__ARTICLE__.

Valid arguments are:
functions enclosed in
()
all json literals -
null
-true
,false
- integers-17
,42
, … - floats1.2
,-1e10
-"strings with escape sequences \u0022 \" \\ \b \f \n \r \t"
Functions¶
Functions in S-expressions get and process data from store node output. Some may be used in all scopes filters, listing_columns, and listing_summary; some only in some (see below).
detail_route
¶
Return dictionary rendering link to detail route of dataset. First argument is the dataset’s setid, second optional name is displayed instead of setid.
scope: listing_columns
filter
¶
Filter list by removing null
elements (Python None
).
Examples:
(filter null (makelist (get "unit.name")))
scope: filters, listing_columns
format
¶
Wrapper for fmt.format(*args)
. First argument is the format string fmt
, remaining arguments are passed on.
scope: filters, listing_columns
get
¶
Get a value from a nodes output. First argument defines node and traversal into its output, second optional argument is used as default value instead of None
.
Examples:
(get "bagmeta.start_time")
(get "dataset.files[:].size")
The specifier starts with the nodes name. A .
performs dictionary key lookup. Lists can be traversed into in part or full using slicing and further dictionary lookup is performed on each element of the list.
scope: filters, listing_columns
getitem
¶
Get an item from a list or dictionary.
(getitem (split (get "foo.bar") "/" 1) 0)
scope: filters, listing_columns
join
¶
Wrapper for joinstr.join(args)
. First argument is the join string remaining arguments are joined with.
scope: filters, listing_columns
makelist
¶
Takes one or more arguments and returns a list containing these.
Examples:
(filter null (makelist (get "unit.name")))
scope: filters, listing_columns
rows
¶
Return all rows matching current filter criteria. The optional second and third arguments extracts a specific column defined in listing_columns instead of the full row and provide a default value for it.
Examples:
(sum (rows "size" 0))
scope: listing_summary
rsplit
¶
Split string from the right. First argument is the string, further arguments are passed to python’s string rsplit method.
scope: filters, listing_columns
set
¶
Return set with items from one iterable argument.
scope: filters, listing_columns, listing_summary
split
¶
Split string. First argument is the string, further arguments are passed to python’s string split method.
scope: filters, listing_columns
Examples¶
Default configuration¶
[marv]
collections = bags
# Use next line to run behind nginx
# reverse_proxy = nginx
[collection bags]
scanner = marv_robotics.bag:scan
scanroots =
/scanroot
nodes =
marv_nodes:dataset
marv_robotics.bag:bagmeta
marv_robotics.cam:ffmpeg
marv_robotics.cam:images
marv_robotics.detail:bagmeta_table
marv_robotics.detail:connections_section
marv_robotics.detail:gnss_section
marv_robotics.detail:images_section
marv_robotics.detail:summary_keyval
marv_robotics.detail:trajectory_section
marv_robotics.detail:video_section
# marv_robotics.fulltext:fulltext
marv_robotics.gnss:gnss_plots
marv_robotics.motion:acceleration
marv_robotics.motion:distance_gps
marv_robotics.motion:motion_section
marv_robotics.motion:speed
marv_robotics.trajectory:trajectory
filters =
# id | Display Name | operators | value type | value function
name | Name | substring | string | (get "dataset.name")

__SUPPLIED INFORMATION__.
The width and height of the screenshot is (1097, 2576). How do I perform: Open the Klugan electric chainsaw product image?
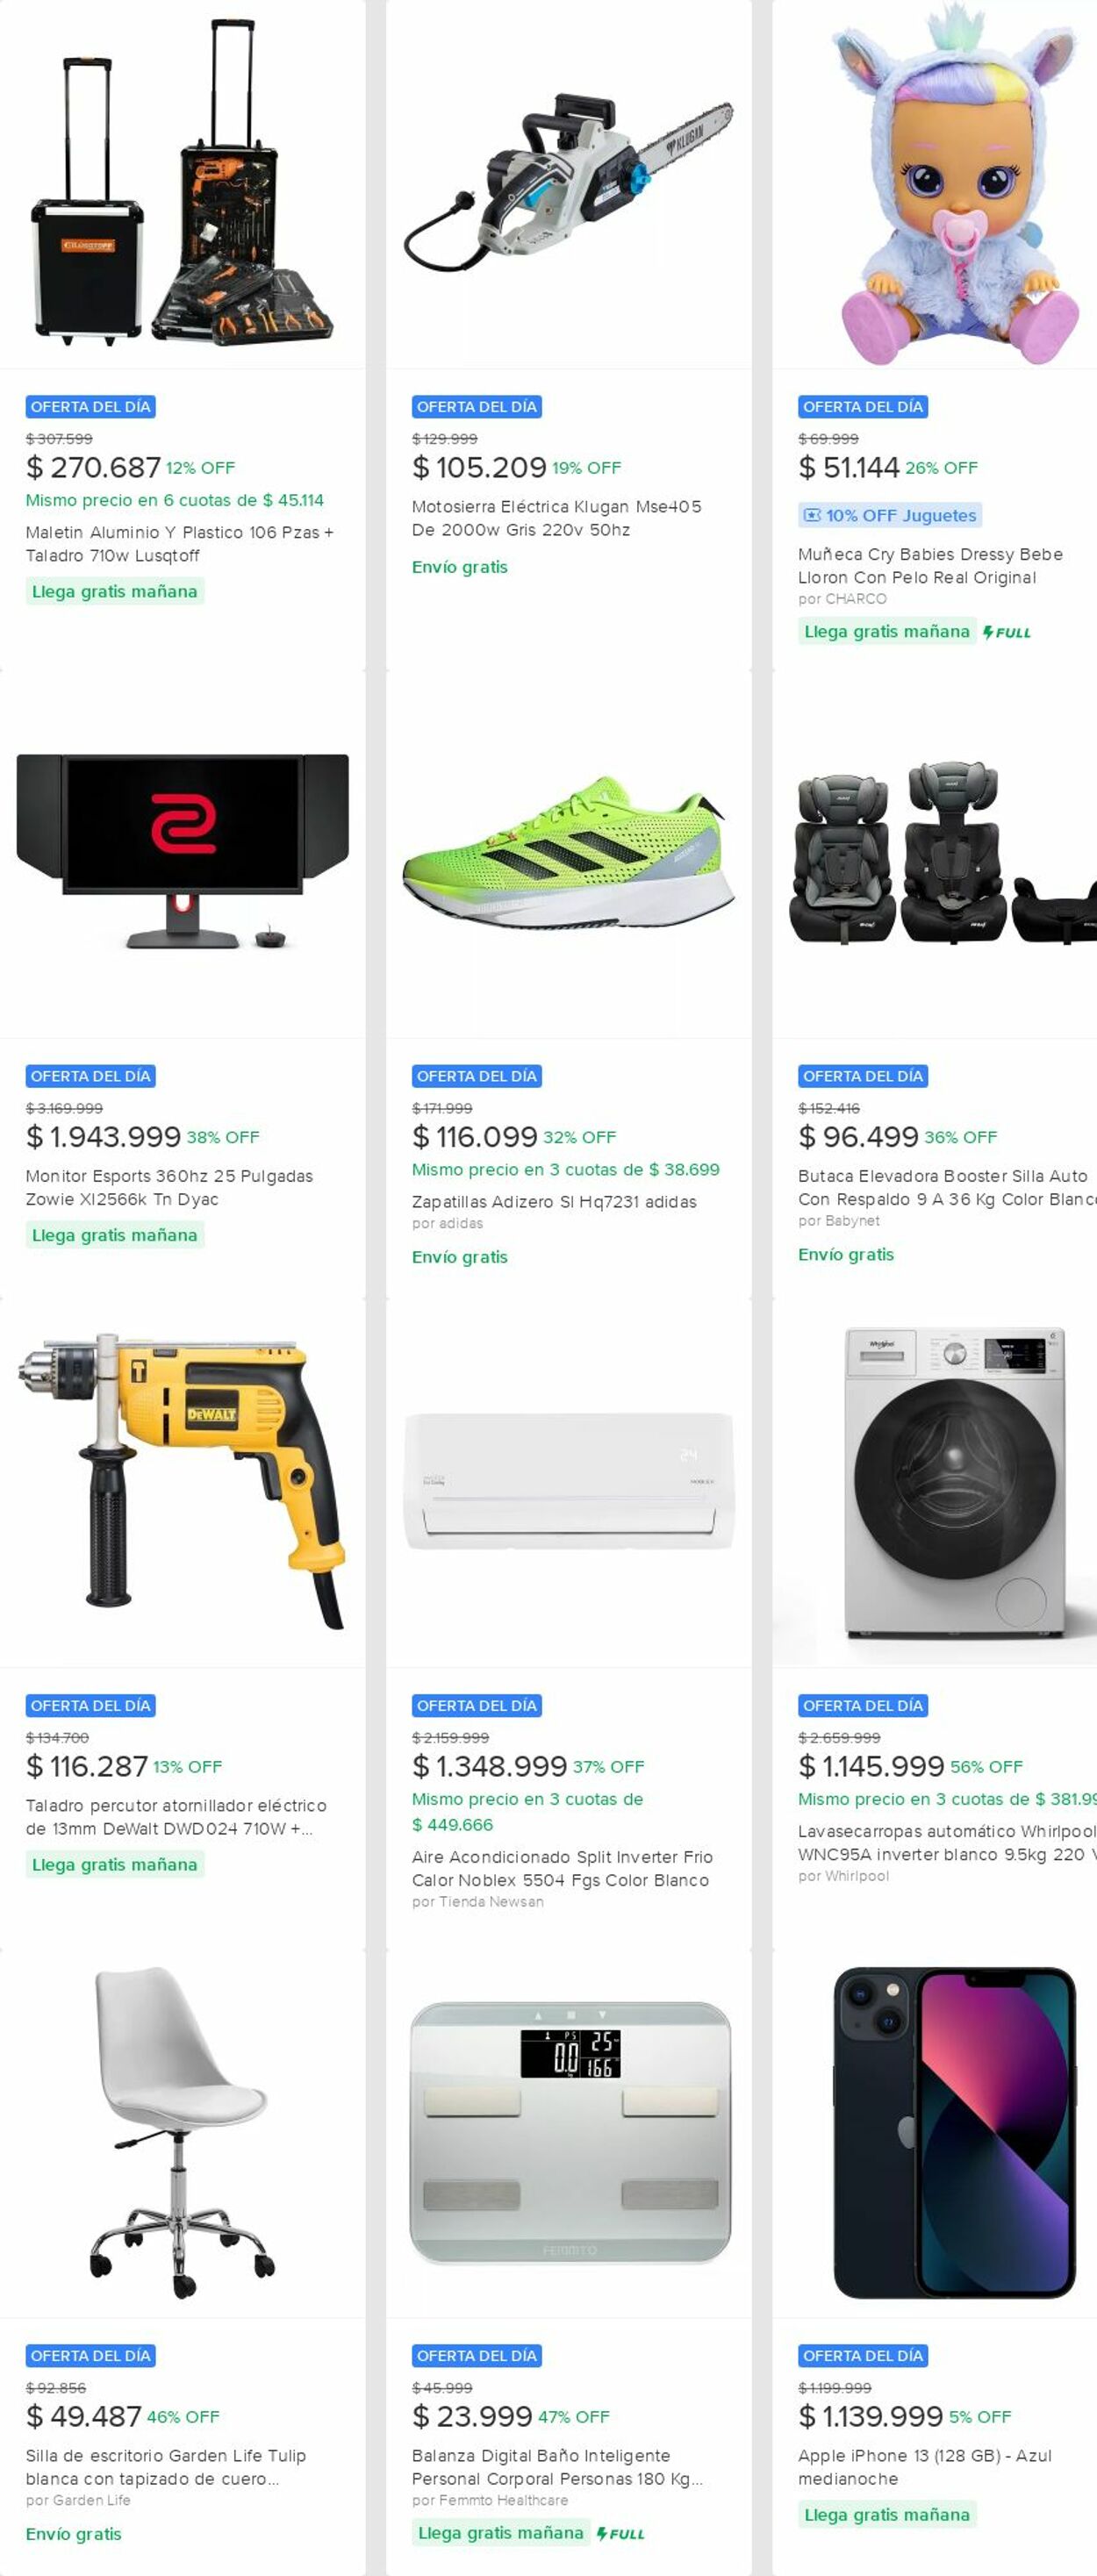(568, 186)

__WHAT YOU SHOULD DO__. Decide whether each statement agrees with the documentation on S-expression functions, giving yes or no and quoting the words that settle it: 1. The rows function may be used in the listing_columns scope. 2. The set function is allowed in filters, listing_columns and listing_summary. 3. For get, the second argument is optional and acts as a default value. The data here has no connection to the documentation on S-expression functions.

__EXERCISE OUTPUT__.
1. No: "scope: listing_summary"
2. Yes: "scope: filters, listing_columns, listing_summary"
3. Yes: "second optional argument is used as default value instead of None"